LOMBOZ 31 Ekim Pazar 

Erkek Yaşlandıkça:

-Dostlarınla bir araya geldiğinde birinci konu sağlık olmaya başlar. Çünkü hem fazla ortak konu kalmamıştır. hem de hafızadaki en taze obje sabah yuttuğun ilaçlardır. Hele o Aganigi maganigi mevzuları uzak mazinin sisli anıları arasında yitip gitmiştir.


-Yaşlanmak, artık tuvaletin kapısını kilitlemekten korkmaya başlamak ile başlar!.. 

Çünkü düşersem, ya da ani bir kriz-mriz geçirirsem bana ulaşmak için bari kapıyı kırmasınlar diye düşünürsün. Hayır, aksi gibi sağ kalırsan o lanet kapıyı yaptırmak için yine seni koşturacaklarını bilirsin!

-Aynaya baktığında, kendini daha genç görmeye başlarsın. 

“Lan arkadaş, bu kadar gencim de niye koltuktan kalkarken belim ağrıyor?” bile dersin. Oysa bu sana gözlerinin çektiği bir son kıyaktır. Artık gözlerin iyi görmediği için yüzündeki çizgileri seçemezsin. Haliyle aynalarda en az yirmi yıl önceki halini görürsün!
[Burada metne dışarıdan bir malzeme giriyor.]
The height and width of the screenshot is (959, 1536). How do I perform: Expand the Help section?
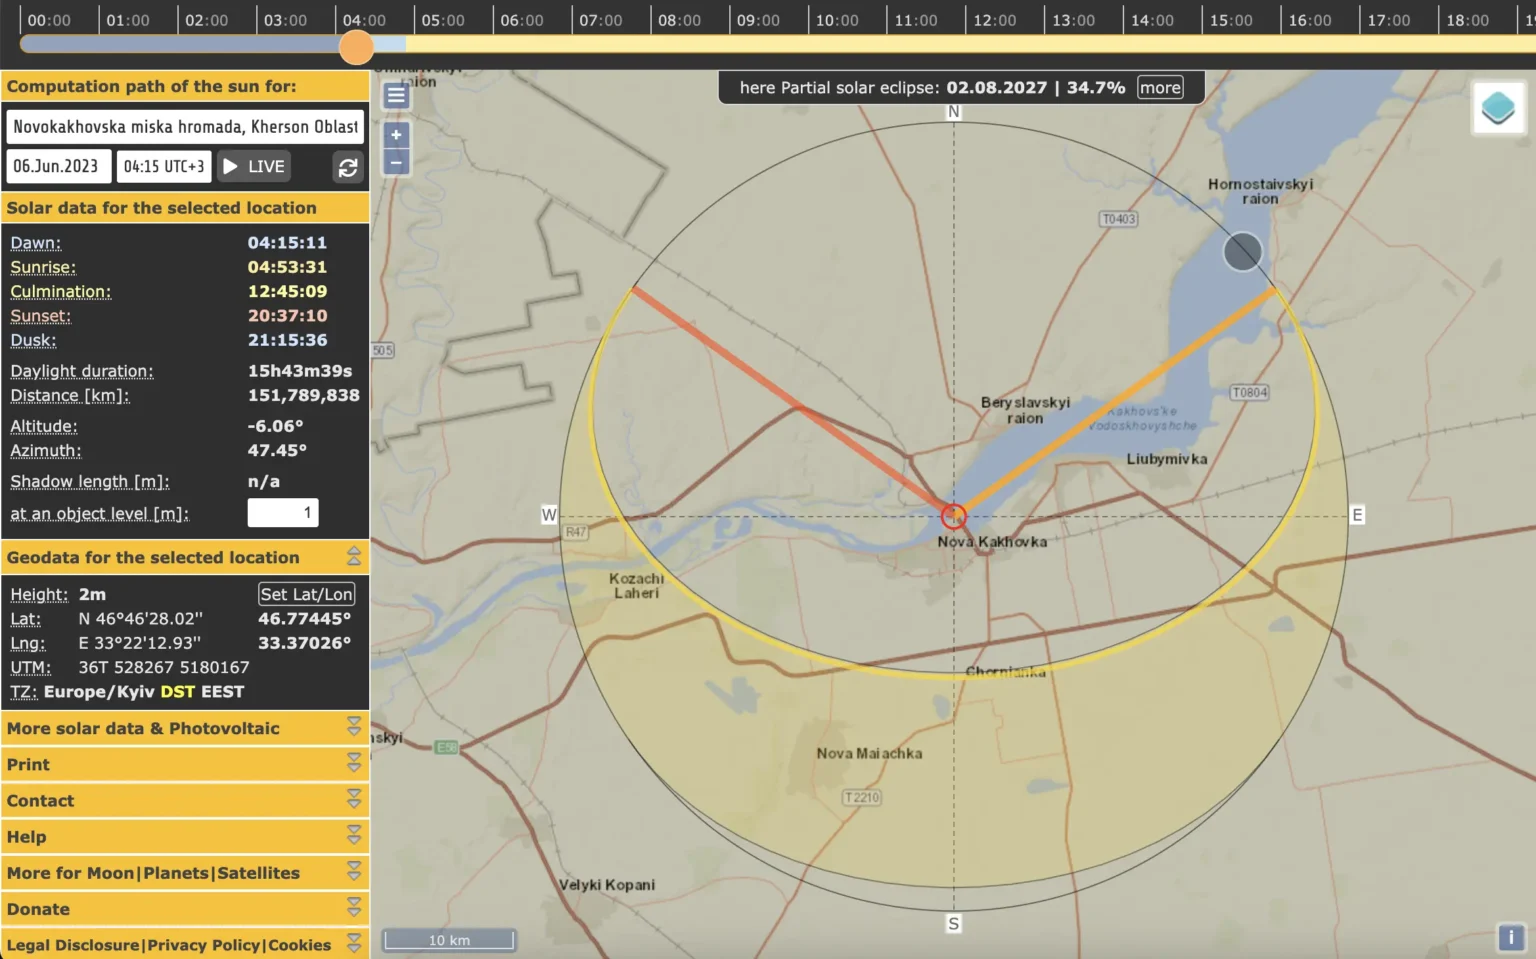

-Sık sık yakın gözlüğünü kaybedersin.
Yenilemek için göz doktoru yerine, meydandaki işporta gözlükçü tezgahına gidersin. Doğru gözlüğü harf okuyarak değil kolunun kıllarına bakarak belirlersin. 

-Daha fazla askerlik anısı anlatmaya başlarsın!
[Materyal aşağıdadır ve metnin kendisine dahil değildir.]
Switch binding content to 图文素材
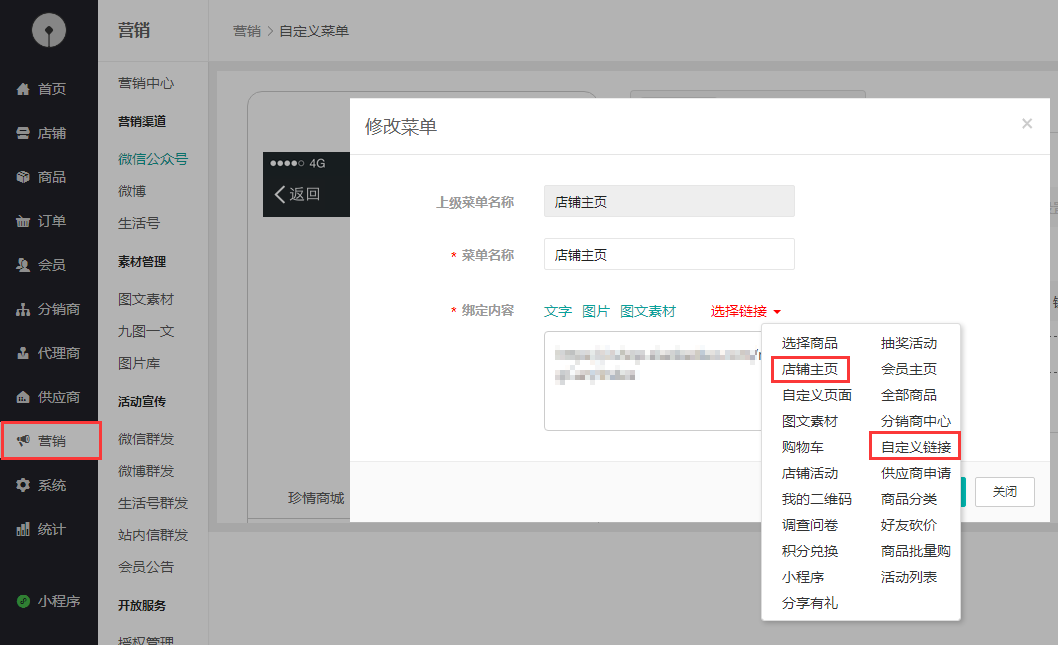The width and height of the screenshot is (1058, 645). point(648,311)
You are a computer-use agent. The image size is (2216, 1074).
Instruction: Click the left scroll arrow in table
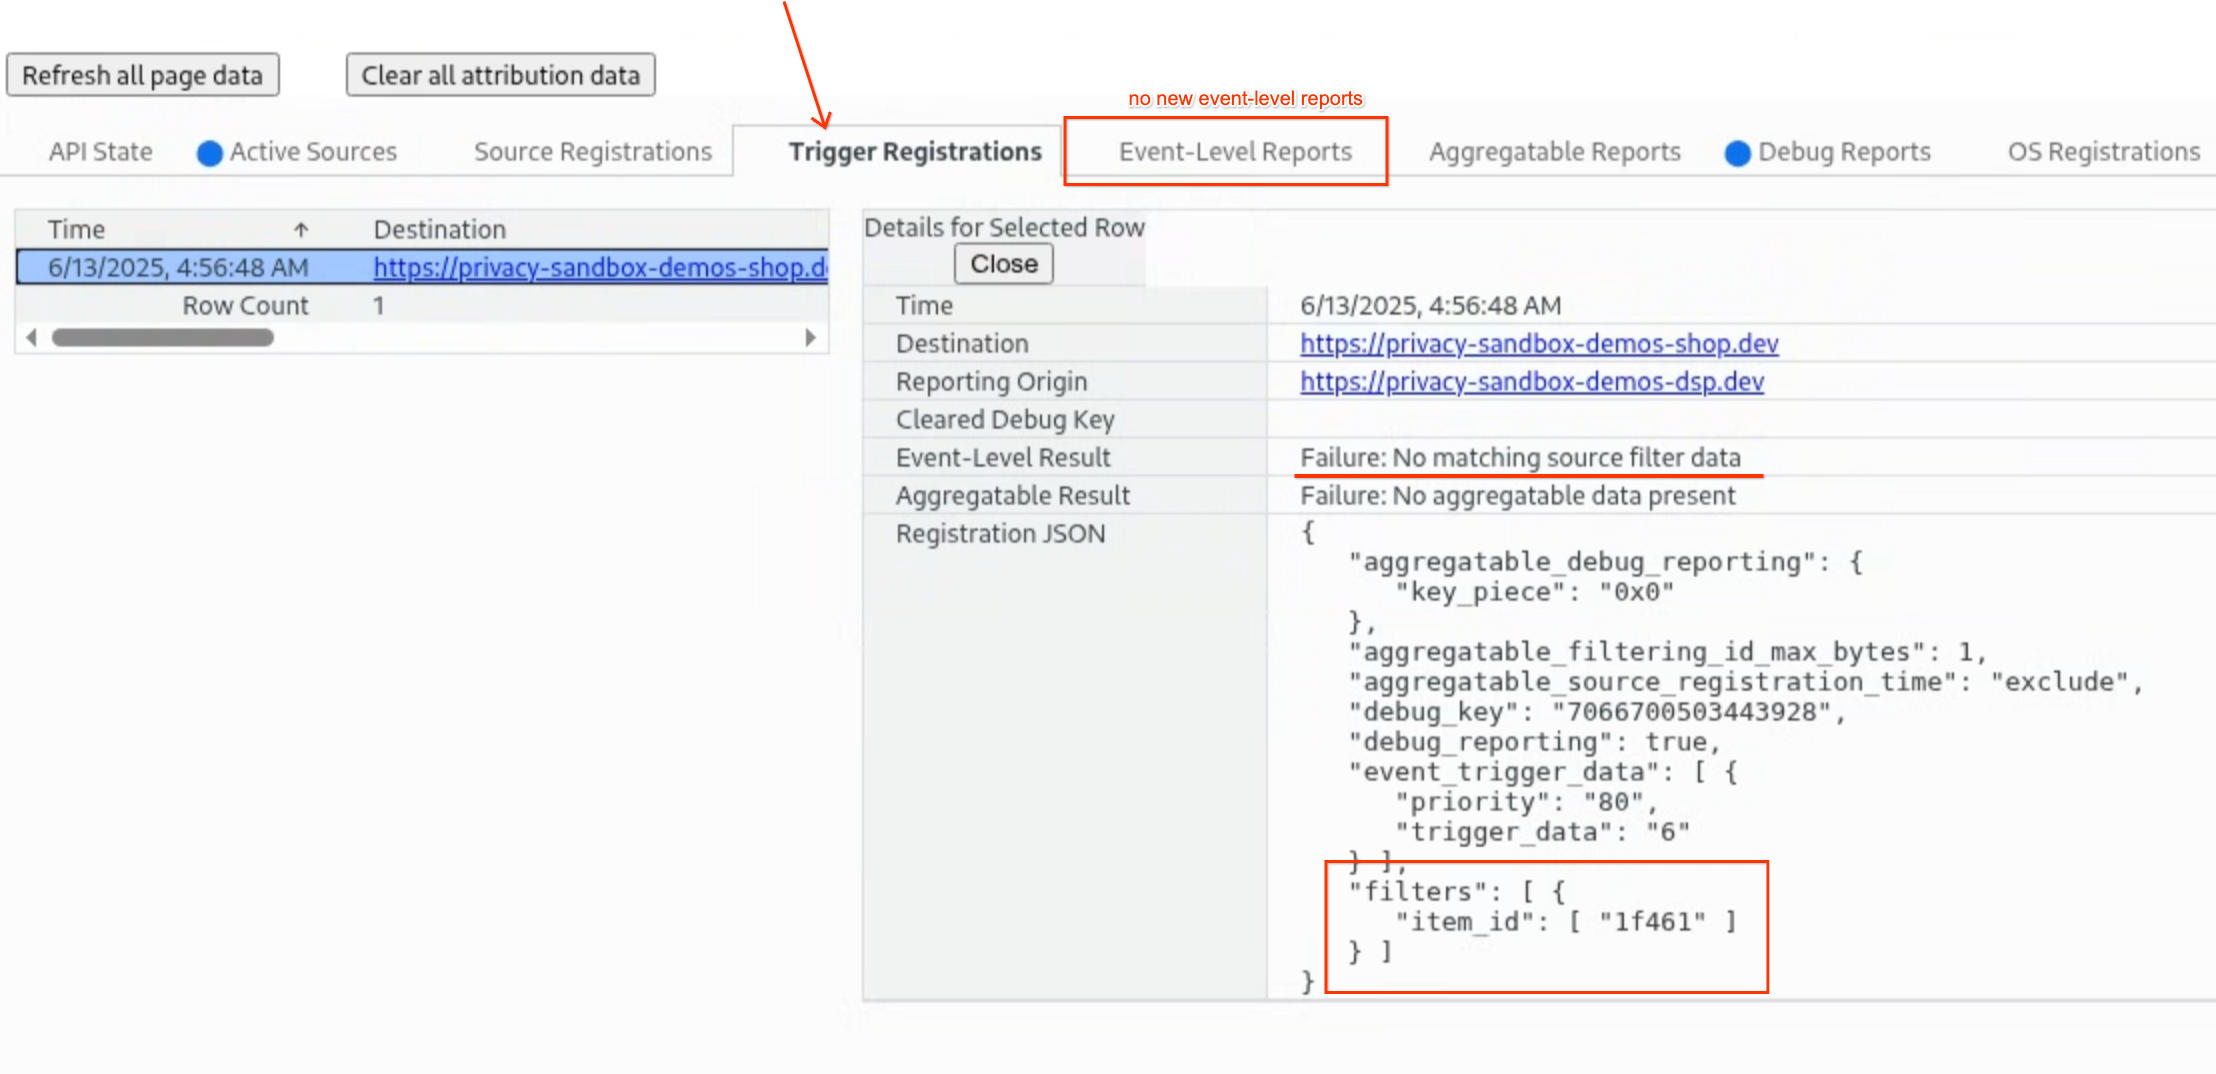(31, 338)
Aslında aynı anıları beşinci, onuncu baskı olarak nakletmeye başlarsın. İşin tuhafı bunun farkındasındır da..

Etrafındakilerin “ben bi küçük su dökmeye gidip geliyorum!” veya “Anaa!.. Telefonumun şarjı bitmiş, bi fişe takayım!” benzeri tüyme bahanelerini anlamazdan gelirsin!

Burnunun kıllarını kesmek için ayna kullanmazsın.
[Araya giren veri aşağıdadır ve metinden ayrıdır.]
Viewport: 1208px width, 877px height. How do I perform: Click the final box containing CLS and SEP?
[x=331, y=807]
Çünkü orada olduklarını bilirsin!. Bir de her nasılsa, burnunu sağa sola oynatarak o kılları çıplak gözle görebilirsin bile…

-Makuliyet sınırlarını daha makul kullanırsın!
”Ah şimdi yirmi yaşında olacaktım ki!” demek yerine hedef küçültüp sadece “beş yıl daha genç olsaydım!” demeyi daha makul bulursun.  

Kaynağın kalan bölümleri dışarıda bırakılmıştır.